Imke Courtois
‘Het voetbal móét koste wat kost doorgaan. Maar waarom?’
Columniste Imke Courtois stelt de mentaliteit van het Belgisch voetbal, alles moet koste wat kost doorgaan, in vraag. ‘Hoe onmogelijk is het om dat mooi uitgewerkte trainingsschema op het allerlaatste moment overhoop te gooien?’
Ik zet me neer op een stoel, op mijn vaste plaats aan de eettafel, exact 49 uur voor de deadline van deze column. Eind februari en de zon voorziet dit weekend een slordige 18 graden. De greenkeepers van de Belgische voetbalvelden zuchten opgelucht. De ene draait de schakelaar van de veldverwarming weer om, de andere sleurt zeil en warmteblazer weer naar de berging. De man van het veld zaait naarstig bij, vult elk gaatje en maakt er weer enkele bij waar een uit de hand gelopen sliding de graswortel dreigt te verstikken. Hot topic van afgelopen week: velden vol sneeuw, maar vooral de ‘nalatigheid’ van KV Oostende, Waasland-Beveren en Charleroi.
In ‘het jaar van het binnenblijven’, vroeg ook weerman Frank Deboosere twee weken geleden: wie niet de weg op moet, blijft beter binnen. Een week vol ijsdagen en een koudegolf was het verdict. De ene golf is al dreigender dan de andere, en al zeker voor de greenkeepers van KV Oostende, Charleroi, OH Leuven, STVV en RE Mouscron. Zij streden met zeil en blazer terwijl de rest zelfzeker naar de thermostaat van de veldverwarming keek. Veldverwarming, zeilen en blazers, maar een vervelende strook bleef beenhard op de Freethiel. Het flitste allemaal door mijn hoofd: ijskoude voetbalavonden, het in de jaren negentig dwangmatig afschuimen van Teletekst voor mogelijke algemene afgelastingen, de affectie voor de gele bal, tintelende vingers onder de warme douche en overbelaste adductoren na de glijpartijen.

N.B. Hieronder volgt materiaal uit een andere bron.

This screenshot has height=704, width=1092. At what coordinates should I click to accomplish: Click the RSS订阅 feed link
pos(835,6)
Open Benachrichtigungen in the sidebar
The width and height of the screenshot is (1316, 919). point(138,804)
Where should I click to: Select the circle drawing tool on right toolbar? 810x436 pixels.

Een perfecte groene en gezonde grasmat is ondertussen onderdeel van een professionele club en aangenamer voor de voetbalspeler en zijn kijker. Er zijn tal van hardwerkende greenkeepers en er is veldverwarming. De veldverwarming is een investering van ongeveer een half miljoen euro, met de keuze om het zachtjes doorheen alle maanden te laten werken óf het volle bak op te zetten wanneer Frank Deboosere polaire lucht uit Moskou voorspelt.
Het is al langer duidelijk: het voetbal móét koste wat kost doorgaan. Maar waarom?
In tijden van een overvolle kalender met bekerwedstrijden, uitgestelde ‘coronamatchen’ en Europese duels krabt de kalendermanager zich in de haren, buigt CEO Pierre François zich over de boetetarieven en lacht een enkeling uit Amerika met die vreemde Belgische competitie. Het is in tijden van pandemie en onlogische klimatologische verschijnselen al langer duidelijk: het voetbal móét doorgaan. Geluidbandjes, wekelijkse coronatesten, verbannen supporters en nu ook de discussie om veldverwarming te verplichten zodat ze die befaamde winterprik de baas kunnen blijven.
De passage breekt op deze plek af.